Do you ever hold on to something only to feel it constantly slipping out of your hands like a bar of soap? You have a good grasp on it, know it to be true and right and strong and yet it somehow you lose control of it, it goes flying out of your hand and just before it hits the ground you catch it?
I had a chat this morning with my bestie, who declared today to be NO PANTS day. I opted out. Too chilly. I'm a freeze baby. After my blackberry lost the cal TWICE, I gave up and retreated into my head to process a few things. I have been feeling a sense of urgency about certain things as of late. That if, whatever, doesn't happen in the immediate future that it never will.
After our conversation, I realized, that because my focus has been heavily rooted in spreading awareness and seeking donations for PKD (thanks to the supreme genorisity of a dear friend of mine, we have surpassed my TEAM goal of $1500) that the idea of my mortality has been at the forefront of my thoughts. My sense of urgency has to do with me feeling like I'm running out of time. My hope and belief is that my need for a transplant is years down the road. The reality is because there is no cure, and although I am doing what I can to manage it, I cannot completely control it and the cysts could start multiplying at a quicker rate and my creatnine level could go from a 1.9 to a 5 in a short period of time.
Who knows. I don't *choose* to believe that, and I could conceivably get hit by a car today and die from some random accident. What I *do* know is that I tend to brood about this around this time of year when it is such a heavy focus.
Most of the time, I'm fine. I go about my life just trying to do the best I can and EVERY day trying to be a better me than the day before. I realize that I cannot control others behavior or thoughts. I can only control mine. I spoke in a blog or two back about how when I have done something wrong I ALWAYS want to try and fix it. That there is only so much I can do, and if someone doesn't give you a chance to right your wrong, then you may have to let it....and them, go. The soap has slipped out of my hands and I'm watching it fly through the air in slow motion. Either I'll catch it before it hits the ground and place it safely back where it belongs, or....I'll stop trying to hold onto the notion that I'm a bar soap girl and have to switch to a liquid dispenser. OR.....option C....
Some of you will completely understand this analogy and for some it will confuse the shit out of you. lol Think of a bar of soap as fun. It gets wet and it slips out of your hands and you try to catch it but it's wily and all you can do is laugh....well.....not if you're an inmate.

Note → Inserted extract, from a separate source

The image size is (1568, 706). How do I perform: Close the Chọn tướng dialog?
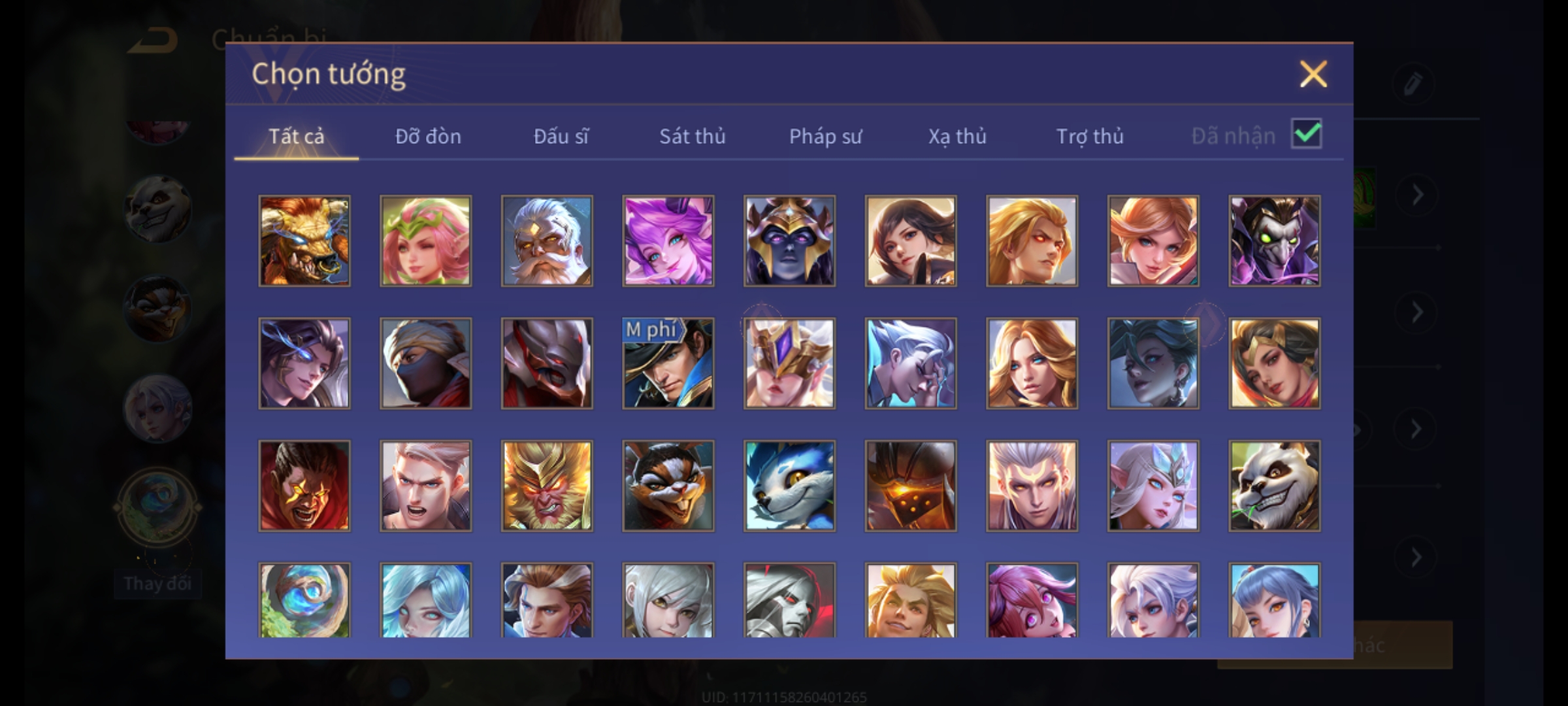1313,74
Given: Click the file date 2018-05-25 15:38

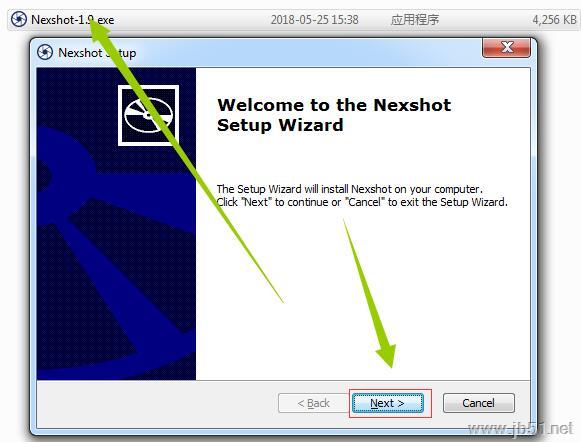Looking at the screenshot, I should tap(315, 20).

Think of a liquid dispenser as being controlled, not fun, just sits there. Now, apply the same logic when talking about people.
I'm deciphering the "code" for you so there's nothing cryptic. I have a tendency to use a lot of analogies. I think that comes from being a teacher and wanting people to be able to relate to what I'm saying. Often times, the visual helps.
In a few days time I will shake this feeling that I'm going to die tomorrow from this disease and that I will have run out of time to get it right. And by "it" I mean my life.
So, for now, because I made the mistake of getting it wet, I'll let that bar of soap fly and sail where it's going to and if it hits the ground and slides before I can catch it, so be it. It has to stop eventually. When it does, I will pick it up and put it back where it's meant to be. Even if it means just leaving it for decoration.